What you need to do:
Exact copies of the records below are needed, free of pictures.

Exercise data: Begin

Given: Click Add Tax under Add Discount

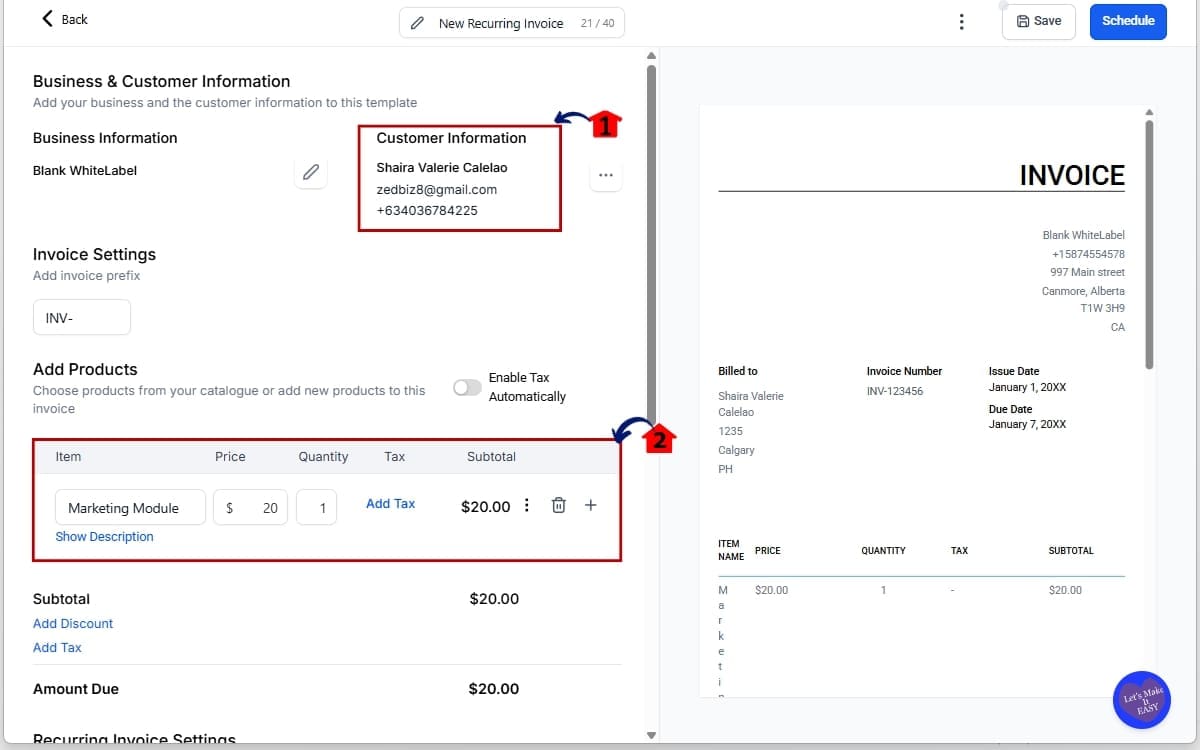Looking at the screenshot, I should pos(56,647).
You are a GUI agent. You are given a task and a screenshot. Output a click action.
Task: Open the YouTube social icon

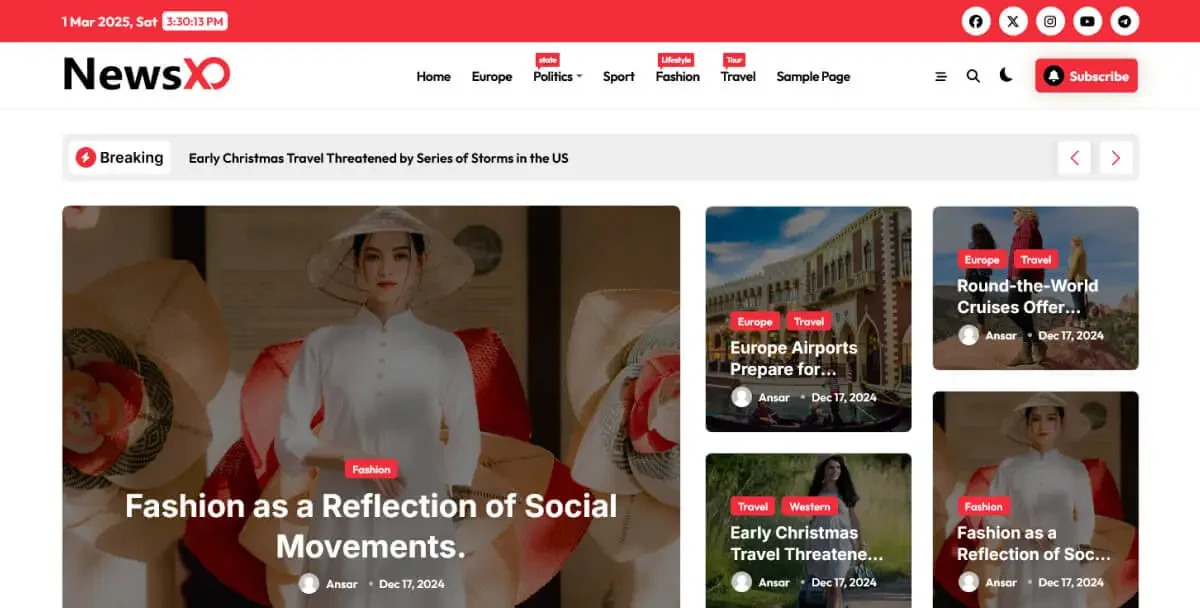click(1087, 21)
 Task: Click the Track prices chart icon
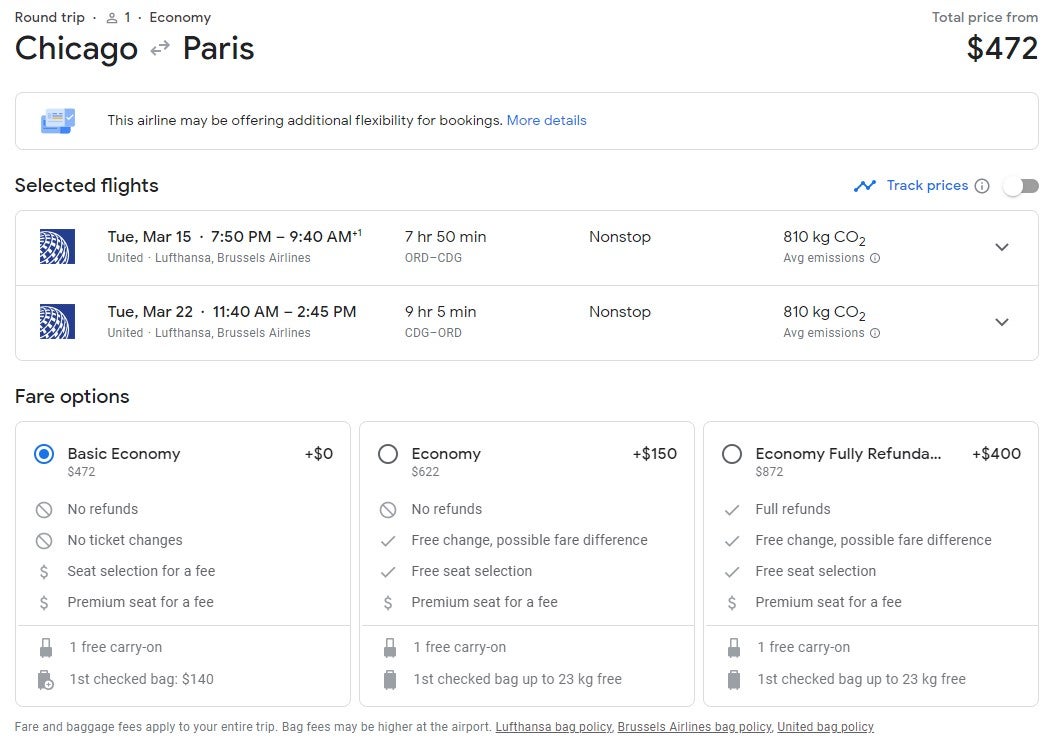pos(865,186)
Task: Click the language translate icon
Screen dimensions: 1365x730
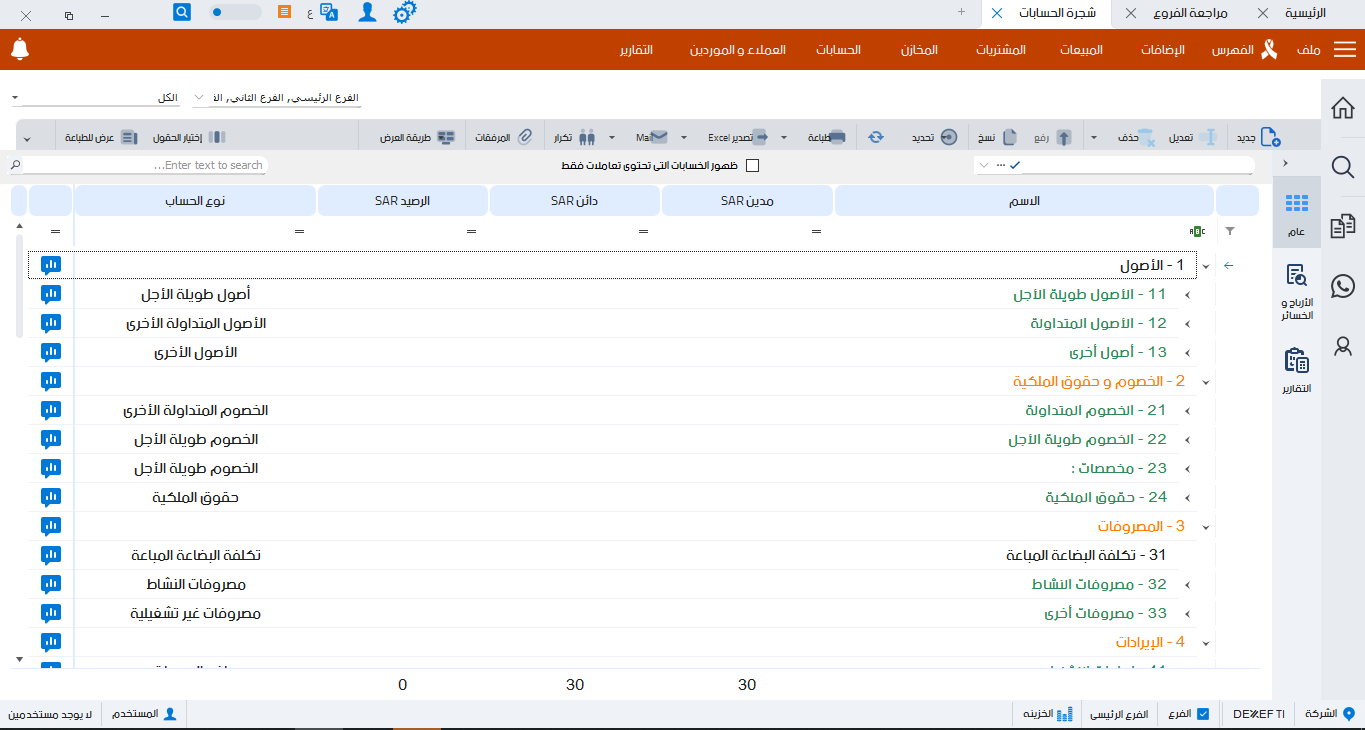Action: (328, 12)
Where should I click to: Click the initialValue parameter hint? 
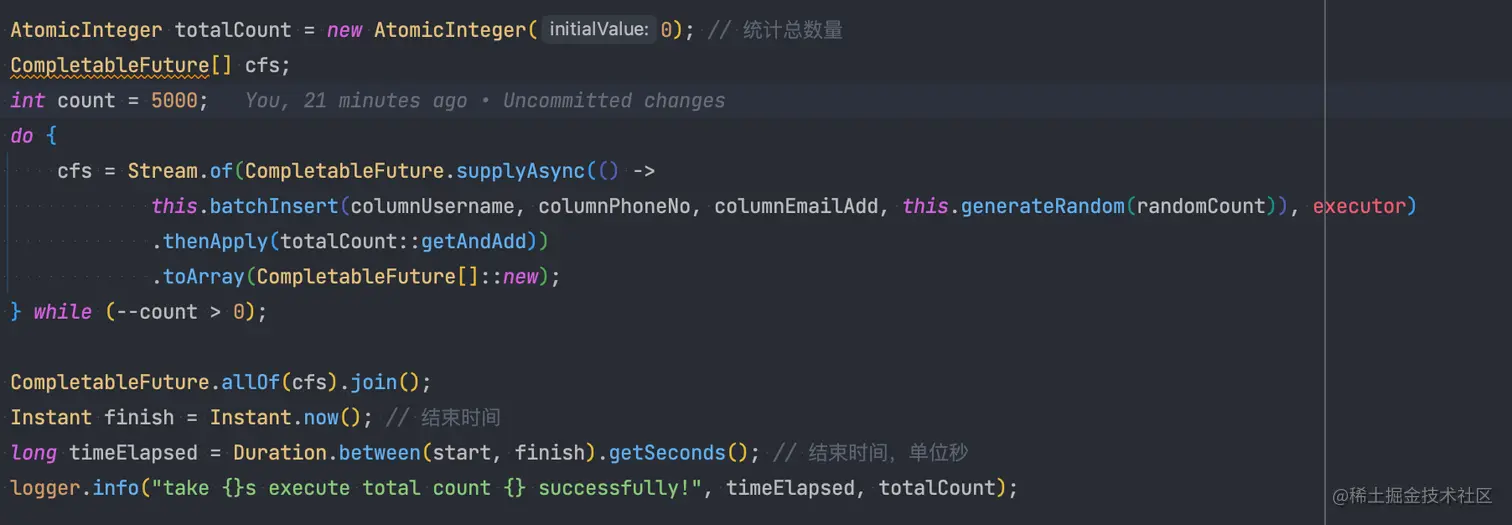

Exercise data: End

Reply to the exercise:
Given: Click Add Tax under Add Discount

Looking at the screenshot, I should pos(56,647).
You are a GUI agent. You are given a task and a screenshot. Output a click action.
Task: Open the YouTube social icon

click(1087, 21)
 Task: Click the Track prices chart icon
pos(865,186)
Task: Click the language translate icon
Screen dimensions: 1365x730
Action: (328, 12)
Where should I click to: Click the initialValue parameter hint? 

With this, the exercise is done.